### Task to complete
In the listing below, transcribe the line that contains "Open Search Everywhere" and all lines following it, ending with the last line. Add nothing.

### Data supplied

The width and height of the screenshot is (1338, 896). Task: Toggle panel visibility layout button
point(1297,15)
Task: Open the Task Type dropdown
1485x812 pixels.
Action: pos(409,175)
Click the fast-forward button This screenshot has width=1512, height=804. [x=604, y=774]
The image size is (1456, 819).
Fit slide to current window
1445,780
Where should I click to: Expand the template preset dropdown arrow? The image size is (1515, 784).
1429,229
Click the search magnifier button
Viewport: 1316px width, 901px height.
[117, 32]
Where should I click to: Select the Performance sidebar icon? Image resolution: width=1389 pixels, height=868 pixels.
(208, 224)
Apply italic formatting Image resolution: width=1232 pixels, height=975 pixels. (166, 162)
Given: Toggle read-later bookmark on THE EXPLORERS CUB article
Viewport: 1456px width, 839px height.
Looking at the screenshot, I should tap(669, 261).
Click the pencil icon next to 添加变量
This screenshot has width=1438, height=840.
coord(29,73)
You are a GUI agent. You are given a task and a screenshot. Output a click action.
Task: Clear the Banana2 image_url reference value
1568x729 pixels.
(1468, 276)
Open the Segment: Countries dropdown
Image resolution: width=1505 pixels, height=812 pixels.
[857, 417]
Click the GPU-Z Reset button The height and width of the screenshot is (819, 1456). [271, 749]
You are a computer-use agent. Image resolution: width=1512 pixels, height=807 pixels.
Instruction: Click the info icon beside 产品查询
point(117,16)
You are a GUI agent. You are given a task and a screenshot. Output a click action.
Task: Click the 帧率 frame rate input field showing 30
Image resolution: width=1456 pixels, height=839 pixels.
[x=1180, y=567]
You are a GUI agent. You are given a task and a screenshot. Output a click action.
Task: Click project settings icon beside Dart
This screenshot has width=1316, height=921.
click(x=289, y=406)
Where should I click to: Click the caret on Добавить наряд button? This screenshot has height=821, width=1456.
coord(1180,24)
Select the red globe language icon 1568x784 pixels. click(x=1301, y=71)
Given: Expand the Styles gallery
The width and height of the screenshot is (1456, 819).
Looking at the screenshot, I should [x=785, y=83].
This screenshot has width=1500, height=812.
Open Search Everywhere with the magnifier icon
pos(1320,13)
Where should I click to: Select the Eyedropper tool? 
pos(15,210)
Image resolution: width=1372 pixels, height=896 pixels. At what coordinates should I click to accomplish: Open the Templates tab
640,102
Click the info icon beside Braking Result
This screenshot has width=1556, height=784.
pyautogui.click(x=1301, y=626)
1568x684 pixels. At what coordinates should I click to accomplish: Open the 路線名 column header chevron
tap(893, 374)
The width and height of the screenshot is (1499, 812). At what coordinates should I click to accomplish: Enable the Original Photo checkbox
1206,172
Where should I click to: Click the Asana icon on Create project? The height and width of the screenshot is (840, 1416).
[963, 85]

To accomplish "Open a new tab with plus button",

### Worked solution
Open Search Everywhere with the magnifier icon
pos(1320,13)
Where should I click to: Select the Eyedropper tool? 
pos(15,210)
Image resolution: width=1372 pixels, height=896 pixels. At what coordinates should I click to accomplish: Open the Templates tab
640,102
Click the info icon beside Braking Result
This screenshot has width=1556, height=784.
pyautogui.click(x=1301, y=626)
1568x684 pixels. At what coordinates should I click to accomplish: Open the 路線名 column header chevron
tap(893, 374)
The width and height of the screenshot is (1499, 812). At what coordinates should I click to accomplish: Enable the Original Photo checkbox
1206,172
Where should I click to: Click the Asana icon on Create project? The height and width of the screenshot is (840, 1416).
[963, 85]

To accomplish "Open a new tab with plus button",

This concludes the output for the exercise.